Source:
https://scmp.com/news/china/politics/article/3089441/chinese-human-rights-lawyer-yu-wensheng-sentenced-four-years
China/ Politics

Chinese human rights lawyer Yu Wensheng sentenced to four years in prison

  • Yu’s wife Xu Yan says she rejects verdict of trial held in secret in May last year.
  • ‘China must stop this illegal and arbitrary oppression of its people,’ she says
Xu Yan says she does not accept the decision of a Chinese court that sentenced her husband Yu Wensheng to four years in prison. Photo: Handout

Chinese human rights lawyer Yu Wensheng has been sentenced to four years in prison after being found guilty of inciting subversion of state power after being tried in secret in May last year, his wife said on Wednesday.

Xu Yan said she received a call on Wednesday morning from the Xuzhou City Prosecutor’s Office telling her the news.

Her husband had also been deprived of his political rights for three years as part of the sentence, she said.

“They held the trial secretly, ruled secretly, against the law, without telling the families or his lawyers, without telling anyone, not caring about the rule of law,” she said. “Is this country that has the rule of law?”

Yu, 53, was apprehended by the authorities in January 2018 as he was leaving his flat in Beijing to take his 13-year-old son to school. He had earlier written an open letter calling for constitutional reforms, including multi-candidate elections in China, and had been barred from practising as a lawyer on January 15, just days before being taken into custody.

Yu was apprehended by the authorities in January 2018 as he was leaving his flat in Beijing. Photo: Handout
Yu was apprehended by the authorities in January 2018 as he was leaving his flat in Beijing. Photo: Handout

Initially charged with obstructing a public service, Xu said her husband was subsequently investigated for and charged with inciting subversion of state power.

He was then moved to a detention facility in the city of Xuzhou, east China’s Jiangsu province, though no reason was given for the relocation.
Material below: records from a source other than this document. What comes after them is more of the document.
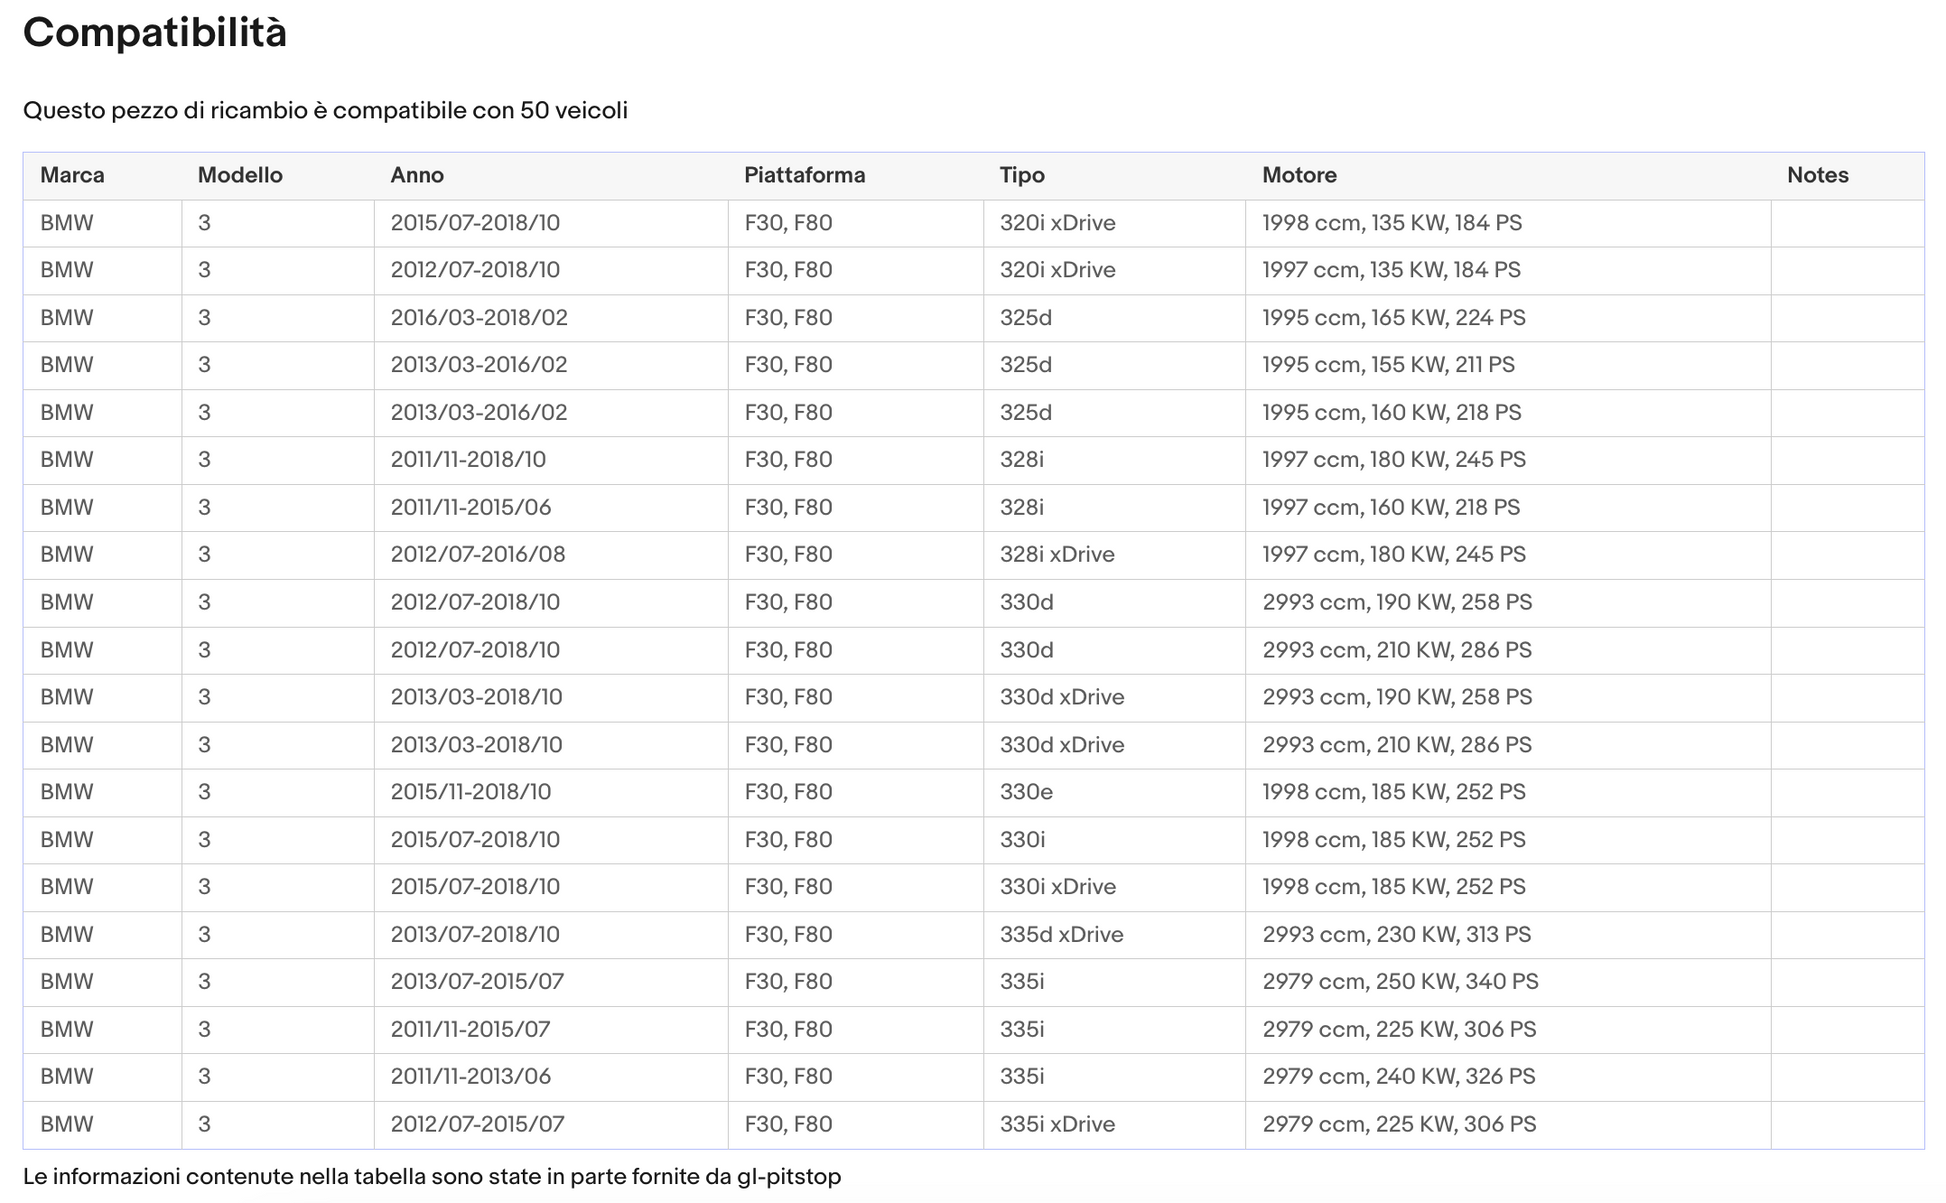Click the Notes column header
The image size is (1946, 1203).
(x=1817, y=175)
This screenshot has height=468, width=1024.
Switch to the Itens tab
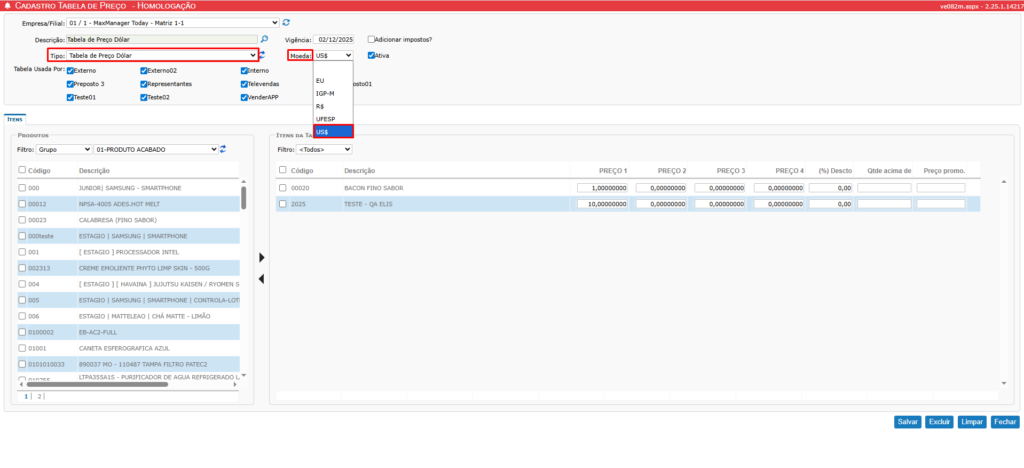(x=15, y=118)
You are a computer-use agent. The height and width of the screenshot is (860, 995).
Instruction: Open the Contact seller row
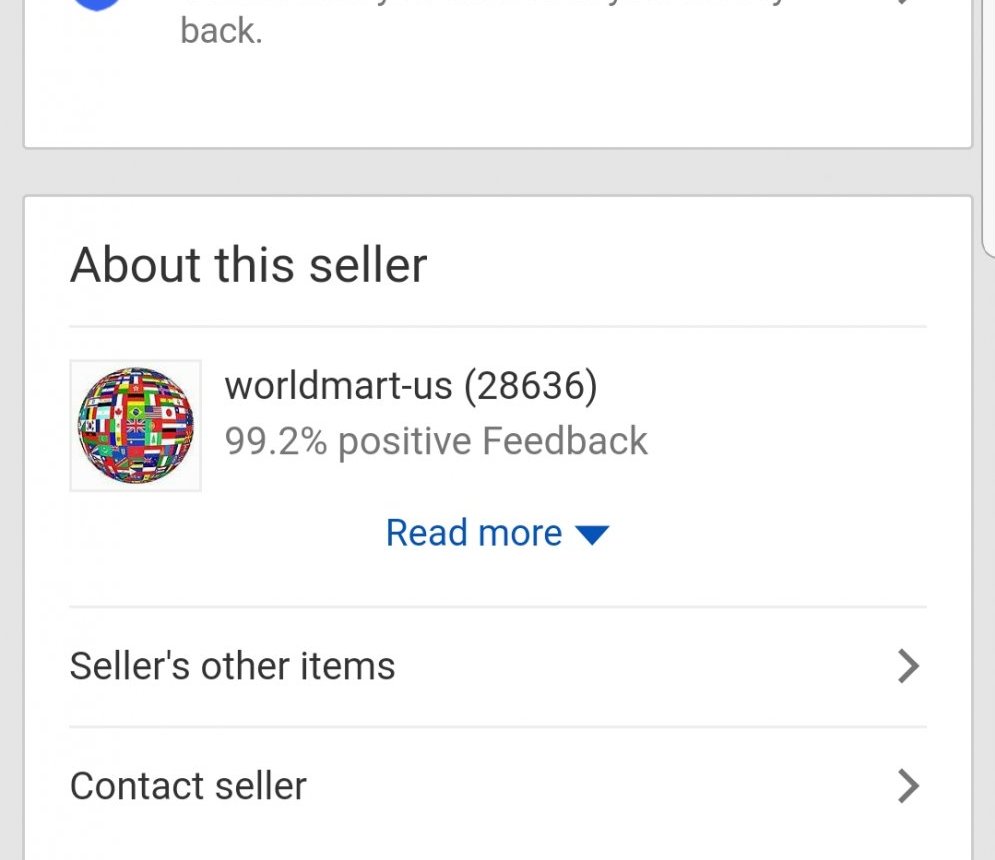coord(188,786)
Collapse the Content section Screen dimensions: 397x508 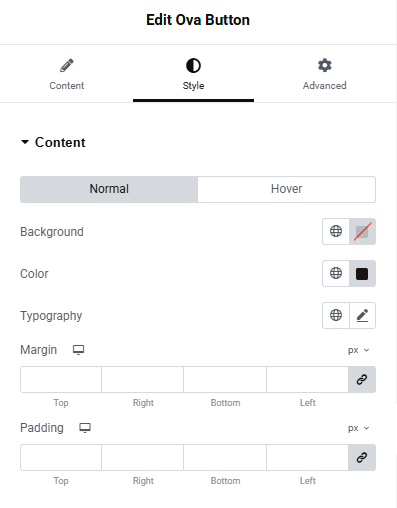pyautogui.click(x=53, y=142)
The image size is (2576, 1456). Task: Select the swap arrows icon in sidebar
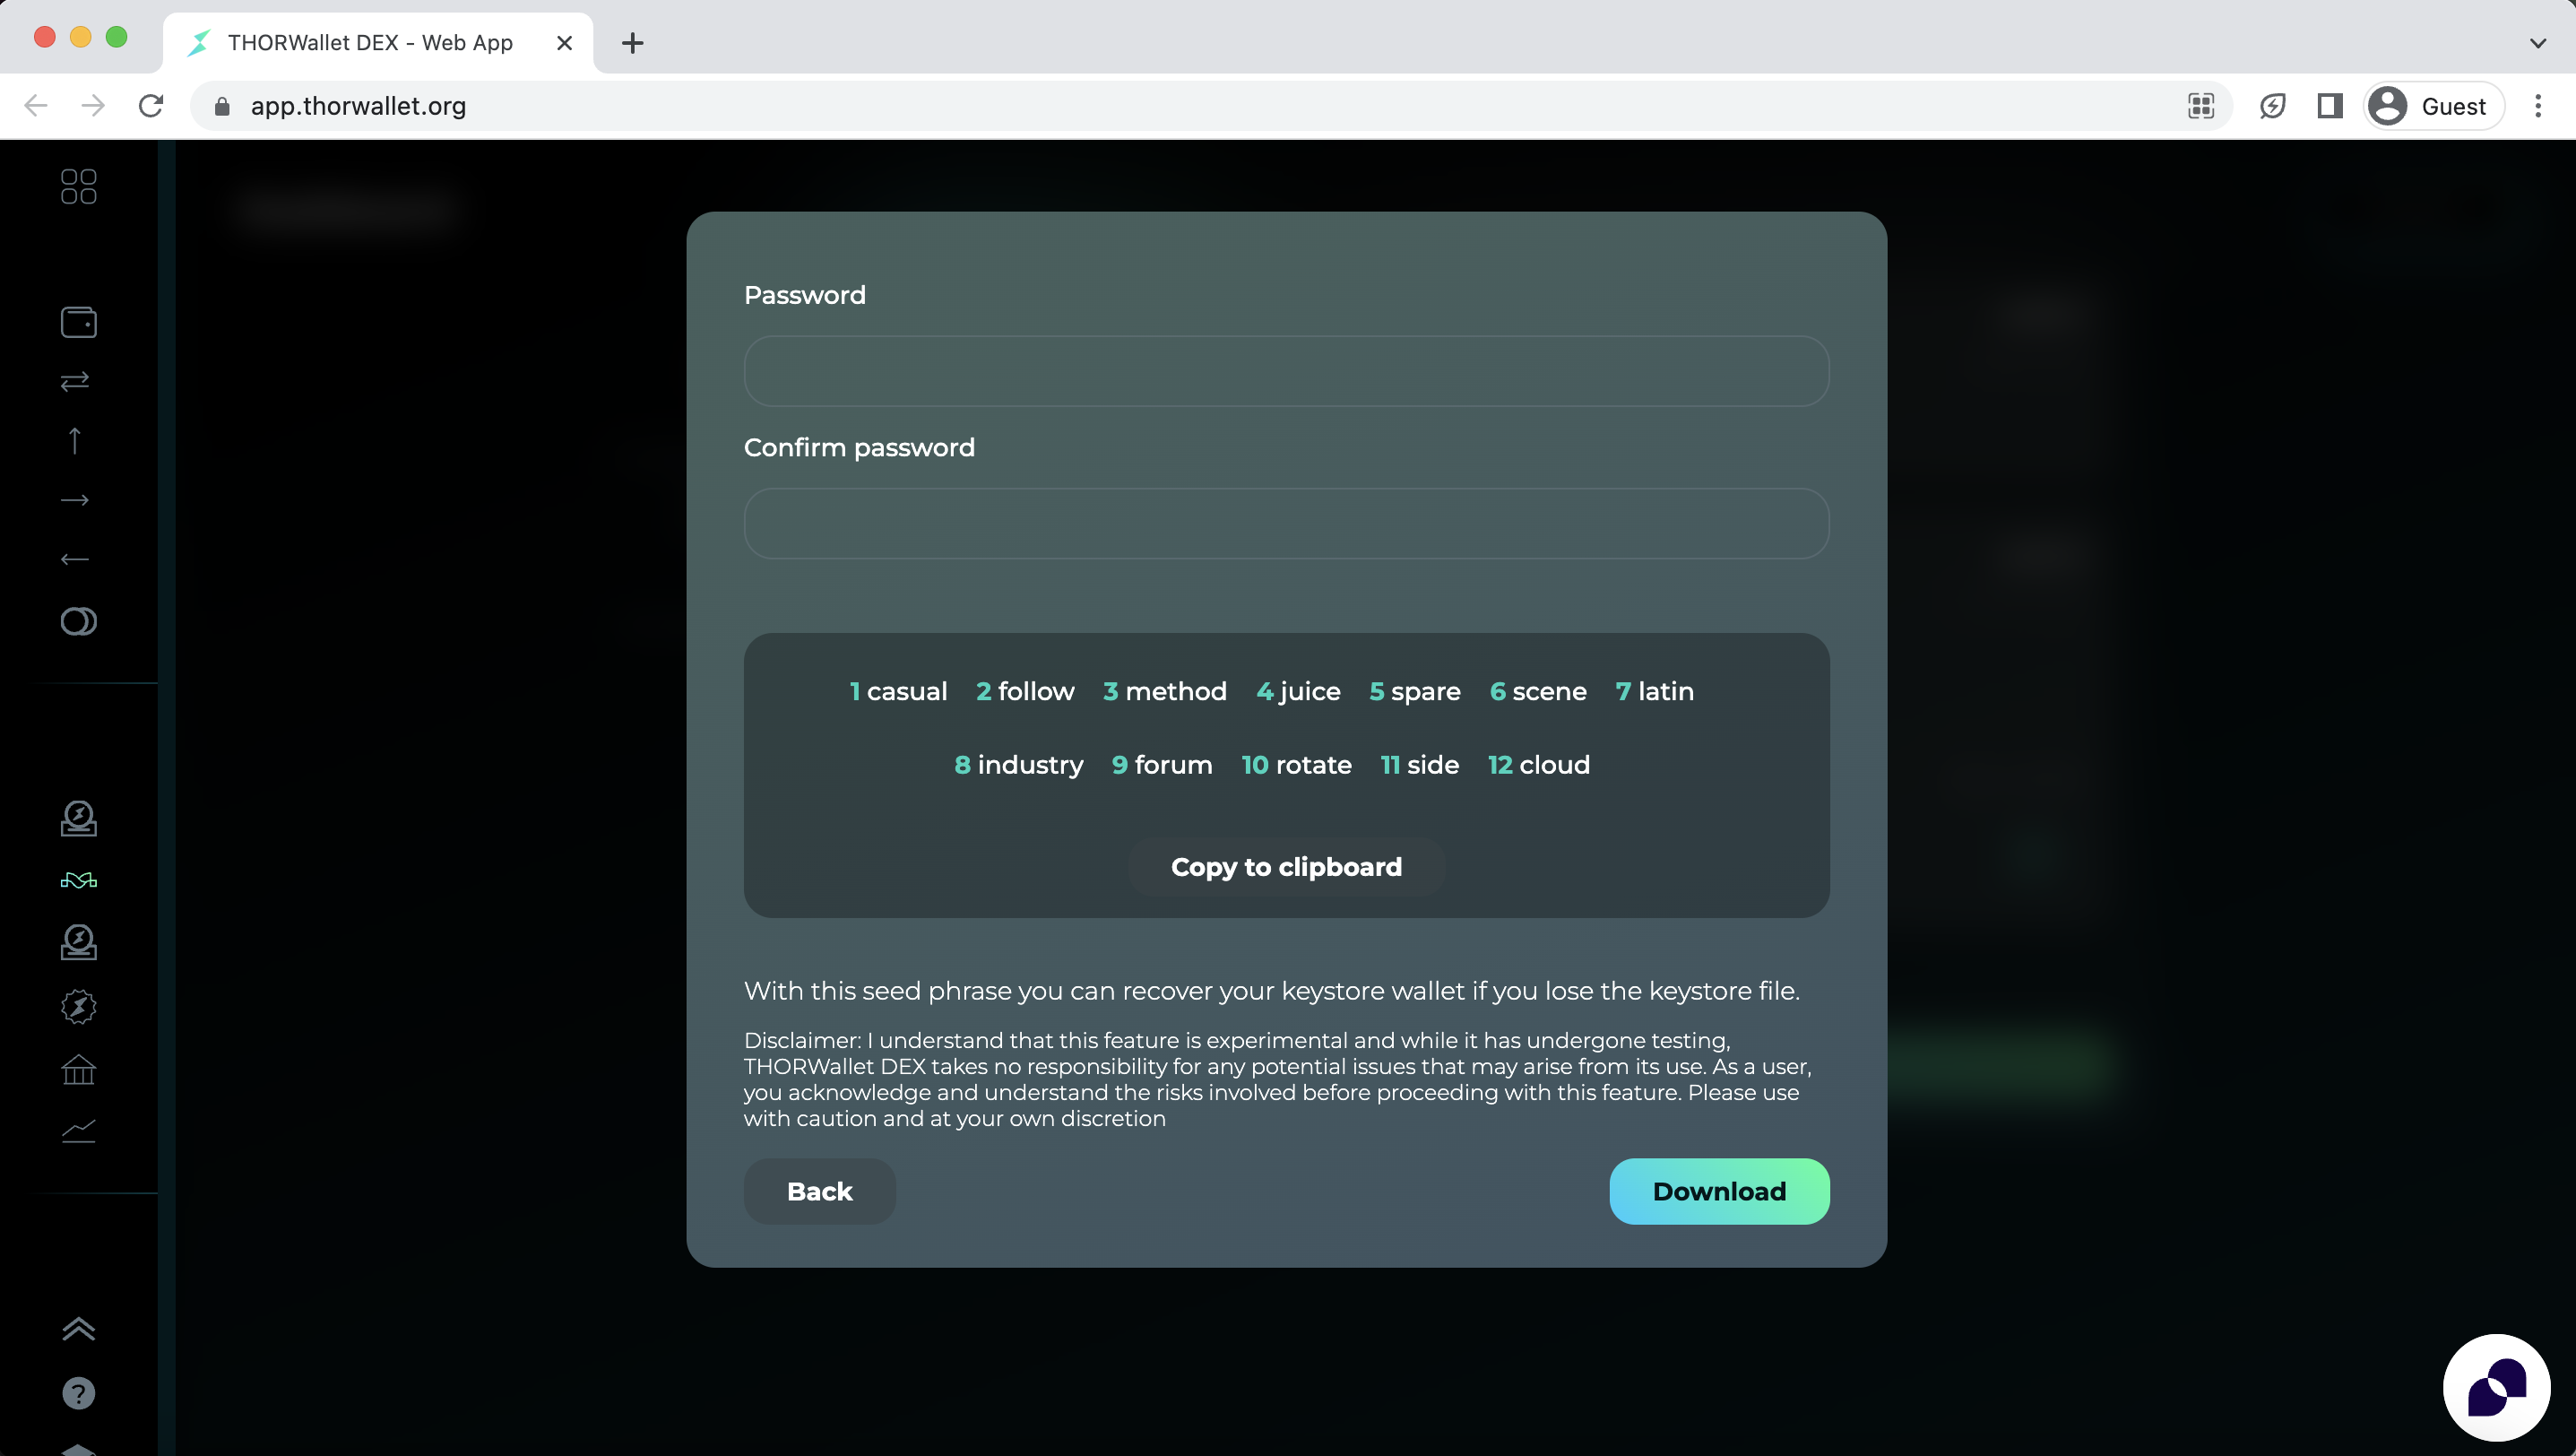pyautogui.click(x=75, y=381)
While Xu frequently travelled to Xuzhou to visit her husband it is now unclear if she will be able to continue to do so after Beijing imposed fresh travel restrictions because of the latest coronavirus outbreak.

Xu said she rejected the court’s ruling.

“I don’t accept it and express my strong protest against their illegal secret verdict that is a serious violation of the law. I ask for the acquittal of lawyer Yu Wensheng,” she said.

“In the call, they told me Yu is now determined to appeal, he insists he’s not guilty. China must stop this illegal and arbitrary oppression of its people.”

An outspoken critic of the government’s clampdown, before his detention Yu had represented several people who were rounded up during the “709 crackdown” by Beijing on human rights lawyers, which started in 2015.

Among them was Wang Quanzhang, who was freed in April after serving a 4½-year sentence.

Yu sued the Chinese Ministry of Public Security for the crackdown in July 2015 and was one of six lawyers who tried to sue the government over the country’s chronic air pollution.

Yu fired the lawyers hired by his wife last year but said earlier he would never agree to be represented by a government-appointed lawyer.

Doriane Lau, a China researcher at Amnesty International, said: “Before his sentencing, Yu has been detained for 2½ years without access to lawyers of his choice. He has been at imminent risk of torture and other ill-treatment. It is also a blatant violation of Yu’s rights to not notify his family and lawyers about today’s verdict.”